“Progen” di Davide Ferrari| RECENSIONE
È difficile fare dietrofront. Tornare indietro non è sempre possibile, soprattutto quando fermarsi diventa un problema perché la vita ha i suoi ritmi. Serrati o lenti che siano, rimani incastrato in qualche intoppo e riprendere la corsa può risultare faticoso. Pensi di essere padrone di te stesso. Sai, però, che è un’illusione che accarezza la triste verità. Farla sembrare qualcosa di diverso significa alimentare un sogno, soffiare sui desideri e inciampare nelle avversità. Più si va avanti e più il tempo ci mette dinanzi a strumenti di conoscenza complicati da gestire. Se usati in modo sbagliato possono creare dei disastri sociali. Superare il limite è questione di attimi. Quando passa l’idea che tutto sia possibile nulla può fermare le menti deboli, sino anche ad arrivare alle catastrofi personali. Sulle voci bellezza, successo, potere, ricchezza, si appunta tutta la costruzione del proprio io. Quello che può venir fuori potrebbe essere falsato, un trucco per restare a galla facendo credere di fare la differenza. L’intelligenza artificiale aiuta e condanna. La misura delle due cose non è uguale e fare un passo indietro, quando in ballo c’è tanto, potrebbe sfiorare la follia. Credersi migliori degli altri sulla base di ciò che l’intelligenza artificiale offre è un limite umano oltre il quale ci si può impantanare dando credito a qualcosa che non può tornare indietro.

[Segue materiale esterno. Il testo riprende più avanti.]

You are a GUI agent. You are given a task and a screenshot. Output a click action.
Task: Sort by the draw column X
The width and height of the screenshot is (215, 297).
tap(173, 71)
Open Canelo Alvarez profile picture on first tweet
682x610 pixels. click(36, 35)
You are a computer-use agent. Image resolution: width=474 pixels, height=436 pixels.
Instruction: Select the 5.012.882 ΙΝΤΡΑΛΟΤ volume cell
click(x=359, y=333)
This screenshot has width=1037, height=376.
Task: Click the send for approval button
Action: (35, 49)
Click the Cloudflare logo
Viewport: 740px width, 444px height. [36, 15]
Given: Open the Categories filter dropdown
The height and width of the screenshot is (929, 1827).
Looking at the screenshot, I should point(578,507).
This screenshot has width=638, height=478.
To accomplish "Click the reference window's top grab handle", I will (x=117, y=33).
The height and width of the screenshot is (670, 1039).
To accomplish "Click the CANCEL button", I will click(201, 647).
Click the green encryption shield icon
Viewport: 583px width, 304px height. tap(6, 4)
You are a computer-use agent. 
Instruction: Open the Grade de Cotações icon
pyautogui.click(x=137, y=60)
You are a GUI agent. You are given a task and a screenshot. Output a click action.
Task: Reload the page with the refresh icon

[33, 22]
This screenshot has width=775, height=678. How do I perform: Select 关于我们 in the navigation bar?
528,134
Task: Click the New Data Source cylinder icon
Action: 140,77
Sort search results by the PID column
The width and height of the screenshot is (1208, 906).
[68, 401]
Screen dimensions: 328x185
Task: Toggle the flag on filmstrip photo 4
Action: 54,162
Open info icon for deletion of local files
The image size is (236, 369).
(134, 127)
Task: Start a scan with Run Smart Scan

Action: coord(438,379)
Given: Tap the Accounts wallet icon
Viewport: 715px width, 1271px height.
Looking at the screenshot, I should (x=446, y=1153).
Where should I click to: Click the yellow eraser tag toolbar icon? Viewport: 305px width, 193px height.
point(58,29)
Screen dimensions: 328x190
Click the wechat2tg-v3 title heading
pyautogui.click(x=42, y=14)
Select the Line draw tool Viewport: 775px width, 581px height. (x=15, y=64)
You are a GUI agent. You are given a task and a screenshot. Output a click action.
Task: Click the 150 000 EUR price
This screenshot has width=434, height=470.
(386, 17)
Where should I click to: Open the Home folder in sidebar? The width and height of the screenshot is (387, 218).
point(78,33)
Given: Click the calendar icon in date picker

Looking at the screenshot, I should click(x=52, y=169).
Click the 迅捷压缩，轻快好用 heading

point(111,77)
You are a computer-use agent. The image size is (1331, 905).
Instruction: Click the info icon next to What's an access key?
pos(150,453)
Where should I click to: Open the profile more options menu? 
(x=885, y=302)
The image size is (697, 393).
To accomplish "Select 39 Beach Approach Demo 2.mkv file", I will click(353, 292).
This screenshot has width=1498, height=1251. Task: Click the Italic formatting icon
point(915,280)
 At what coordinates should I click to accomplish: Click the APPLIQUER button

In Progen Nascita della resistenza di Davide Ferrari finisci dentro ad una evoluzione umana e genetica. La società è divisa tra chi può permettersi la riprogettazione del DNA e chi, povero, deve farsi potenziare per lavorare. I “potenziati” hanno un’aspettativa di vita breve. Uno di loro ha una forza di volontà fuori dal comune. Ha un obiettivo da raggiungere, un sogno da realizzare, e si impegna per sviluppi eccezionali.
Il romanzo è particolare. La storia, costruita con destrezza linguistica, fa riflettere. Anche se fantasiosa ha degli strascichi talmente attuali che fermarsi ad un’analisi farebbe solo bene.